Combining these two loss functions helps improve pixel-level predictions and better align the predicted and true mask. The evaluation metric used is IoU, and the average IoU is calculated for the validation samples. Table 3 provides all the details related to the model implementation.

Table 3 Detailed summary of all the parameters related to the DL model

Datasets

As discussed in the previous section, the data for training and evaluating the model stem from FEM and experiments. The dataset consists of EOFs and their corresponding masks.

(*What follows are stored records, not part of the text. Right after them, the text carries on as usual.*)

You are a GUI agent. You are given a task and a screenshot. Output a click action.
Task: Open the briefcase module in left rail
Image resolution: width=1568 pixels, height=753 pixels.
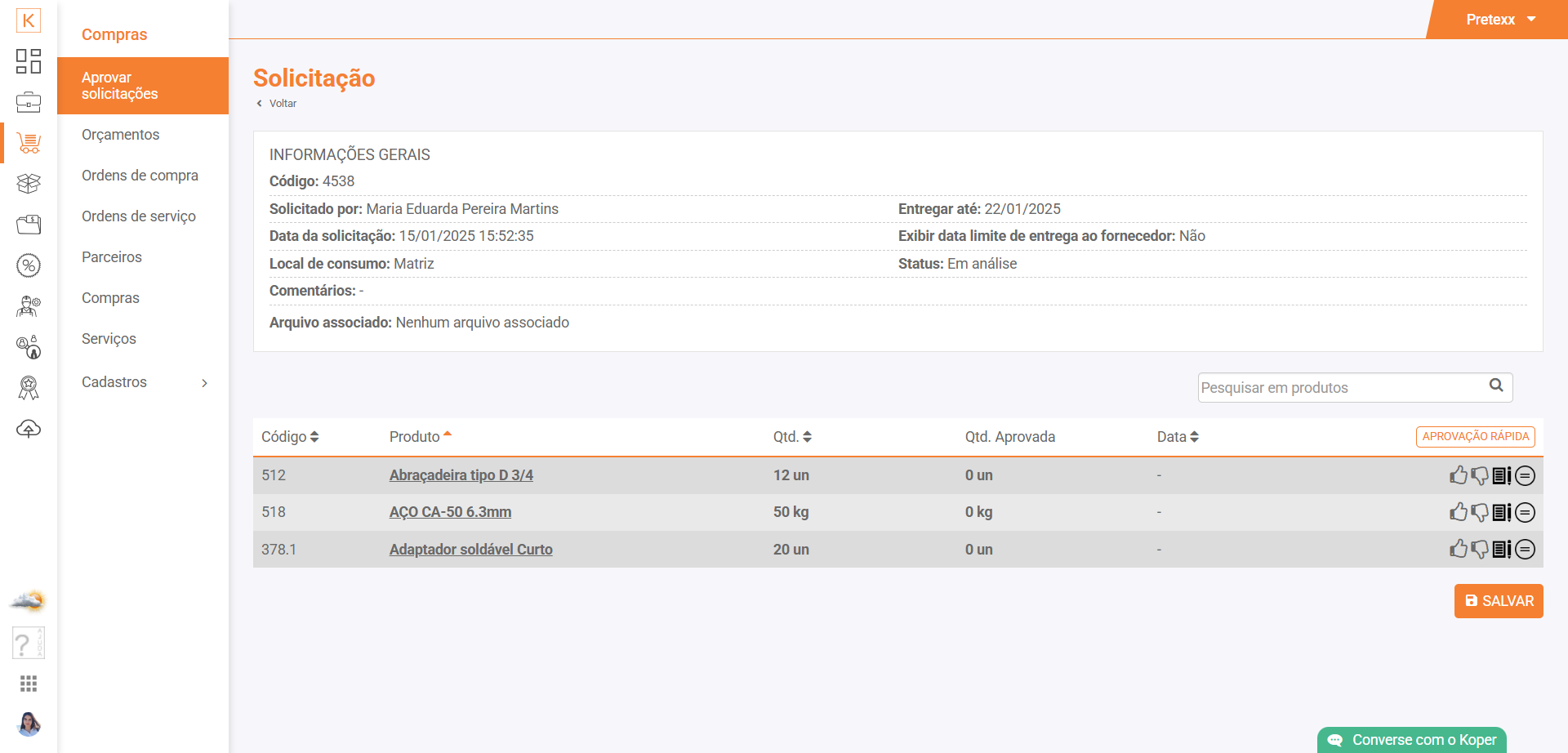pyautogui.click(x=29, y=102)
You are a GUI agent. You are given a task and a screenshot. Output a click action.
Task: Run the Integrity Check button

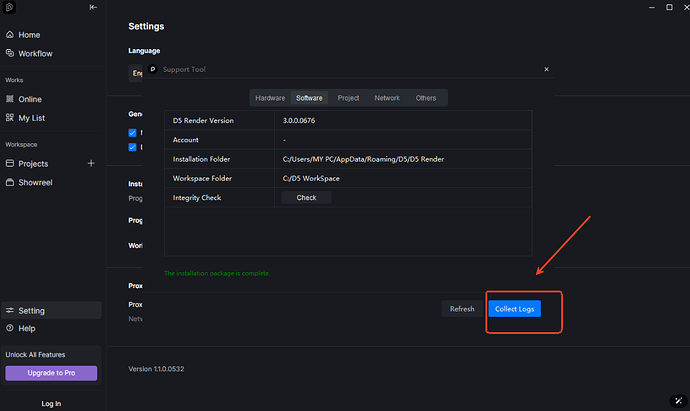point(306,198)
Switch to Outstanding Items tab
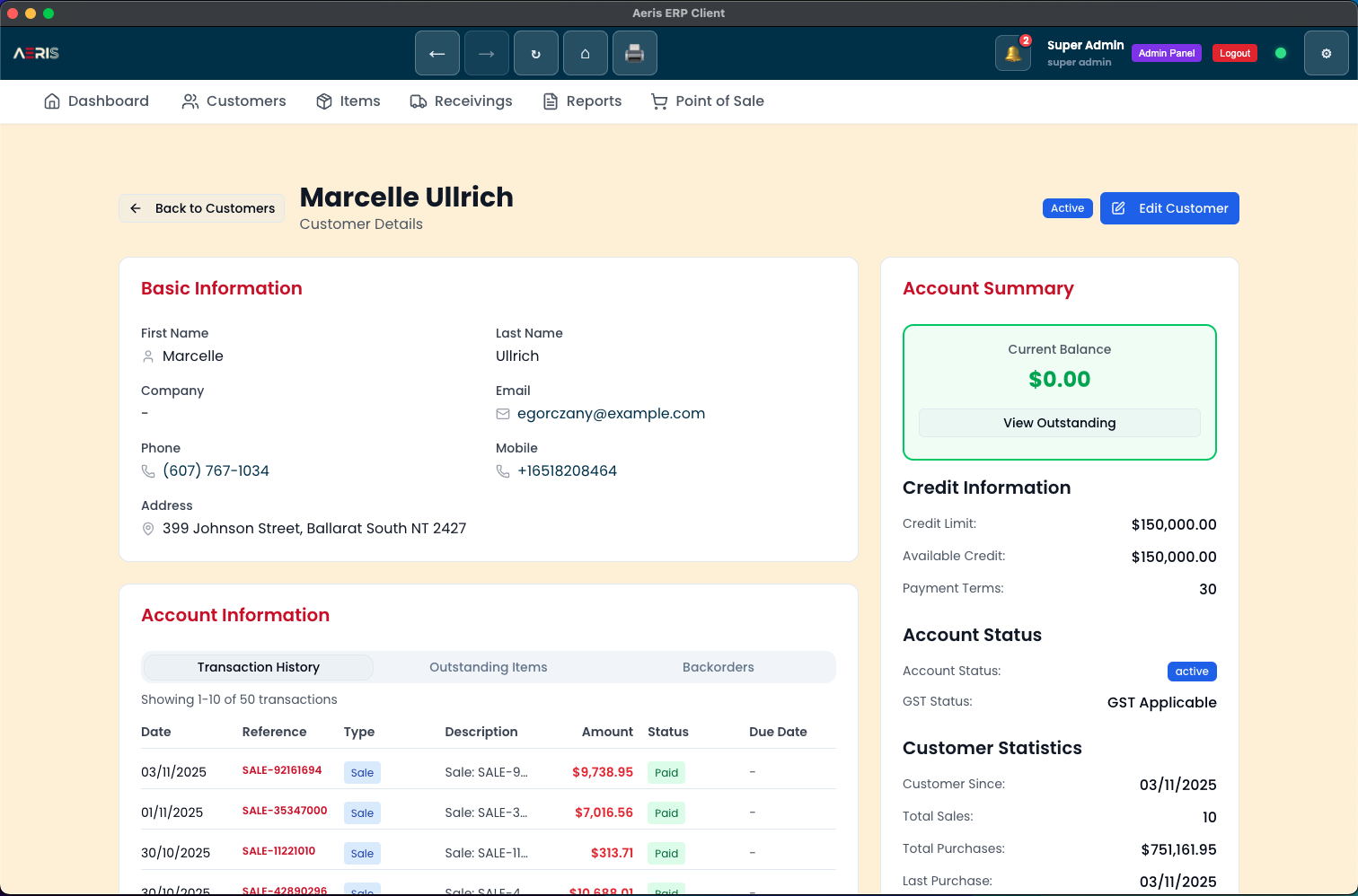 click(488, 667)
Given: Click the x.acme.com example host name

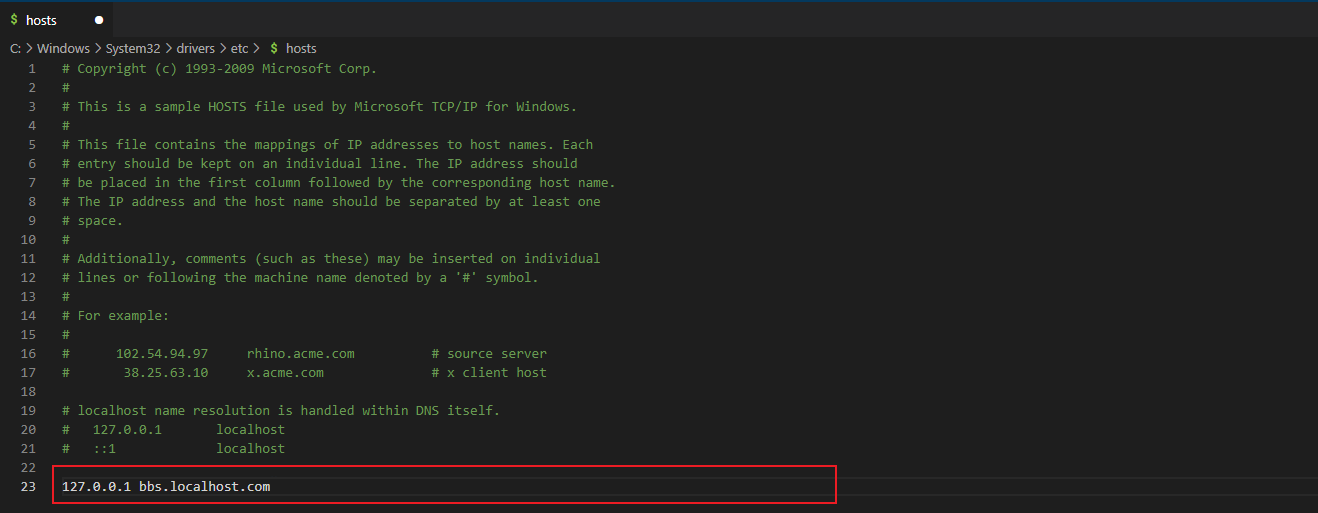Looking at the screenshot, I should coord(285,373).
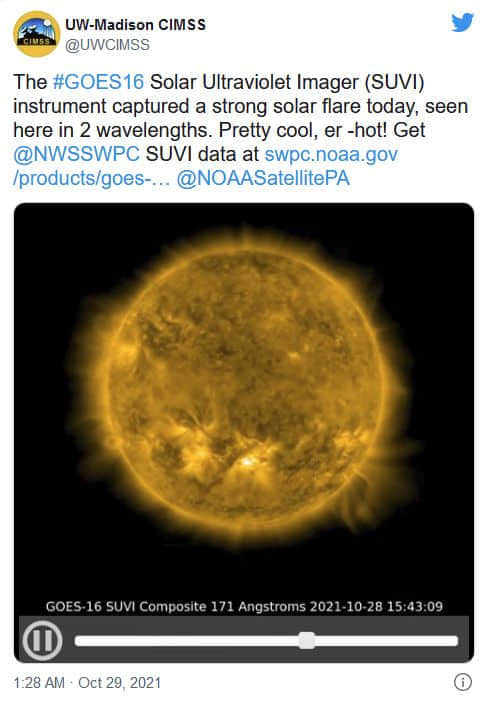Grab the animation slider handle

(306, 641)
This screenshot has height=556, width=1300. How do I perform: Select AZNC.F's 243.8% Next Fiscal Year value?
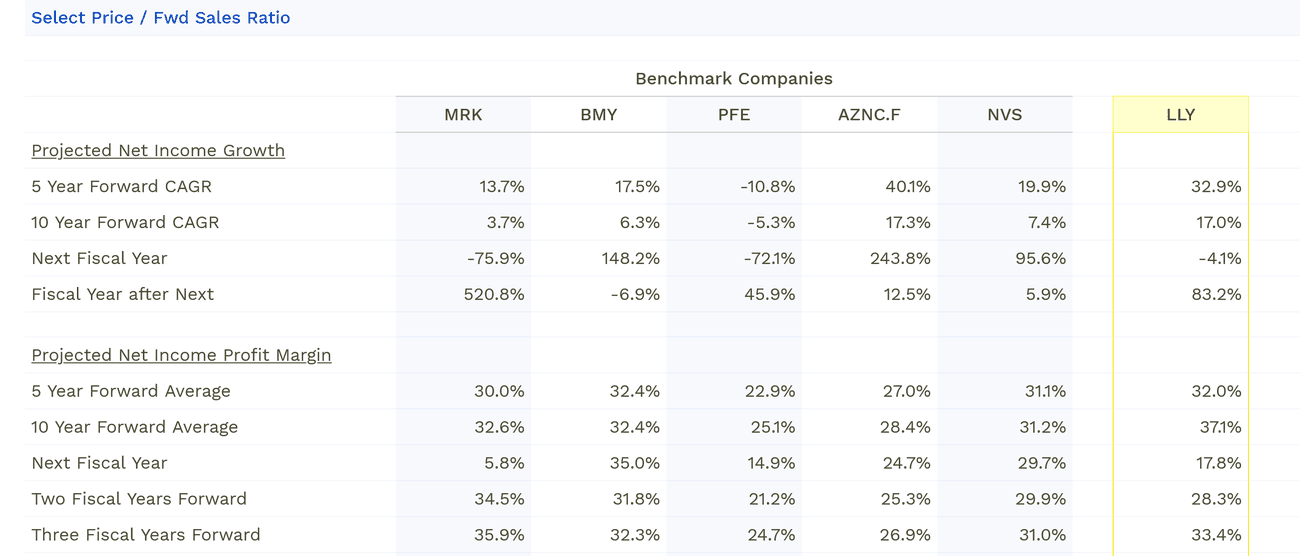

A dataset sourcing from synthetic PT measurement comprises 2068 synthetic EOF images, i.e., the first four EOFs from each of the 517 synthetic PT measurements and their corresponding masks. A dataset sourcing from PT experiments comprises 80 measurement EOF images, i.e. first four EOFs from each of the 20 samples and their corresponding mask.

In the case of the synthetic EOFs, as the location and size of the defects are known, the annotation process was automated using Python code, thus, providing precise and reliable labels for the synthetic EOFs (Fig. 14b). The ease of generating precise labels for large amounts of images is one of the most significant advantages of synthetic PT measurements. The measurement EOFs were labelled manually (Fig. 14a) using the image annotation software “Labelme: Image Polygonal Annotation with Python” (Wada 2018). As the number of defects in a sample and their locations are known, the manually generated labels can be considered reliable regarding the defect being present at a marked location. However, the lateral heat diffusion in the measurements makes it difficult to precisely label the defect boundaries, i.e., the actual diameter of the defect.

Fig. 14
figure 14

From left to right: EOF image, the mask for the image, and overlay of the mask on the original image to show the labelled defects. The masks are for the third EOFs from a the PT measurement of a sample with three defects and b its corresponding FEM simulations without added noise

Three different datasets are created: measurement dataset (total size of 80 EOFs from experiments), synthetic dataset w/o noise (total size of 2068 EOFs from synthetic PT measurements without noise) and synthetic dataset with noise (total size of 2068 EOFs from synthetic PT measurements with noise). Three U-Net models with the same implementation details as in Sect. “Network architecture" were trained on three different configurations of these datasets. Model 1 was trained and evaluated on the measurement dataset alone, with the measurement EOFs randomly divided into a training set (56 EOFs) and a validation set (24 EOFs). For model 2, the EOFs in the synthetic dataset w/o noise were randomly divided into a training set (1758 EOFs) and a validation set (310 EOFs; referred to as “val syn w/o noise”). Model 2 was also validated after each epoch on the measurement EOFs (“val exp”). Lastly, for model 3, the synthetic dataset with noise was randomly divided into a training set (1758 EOFs) and a validation set (310 EOFs; referred to as “val syn with noise”). Model 3 was also validated after each epoch on the measurement EOFs (“val exp”). Model 1 was trained for a total of 200 epochs, and models 2 and 3 were trained for a total of 100 epochs each. Validating models 2 and 3 on the measurement dataset helps monitor and understand how well the models trained on synthetic datasets perform on the actual samples. Finally, to increase the diversity of the training dataset in all three models, traditional data augmentation techniques were also applied; this includes random transformations in the form of flipping, rotation, translation and cropping. Later, a global threshold of 0.8 was applied to the predicted segmentation masks, i.e. if the predicted value of a pixel was greater than or equal to 0.8, it was classified as a defect pixel (value of 1) or else as a sound pixel (value of 0) to convert it into a binary mask.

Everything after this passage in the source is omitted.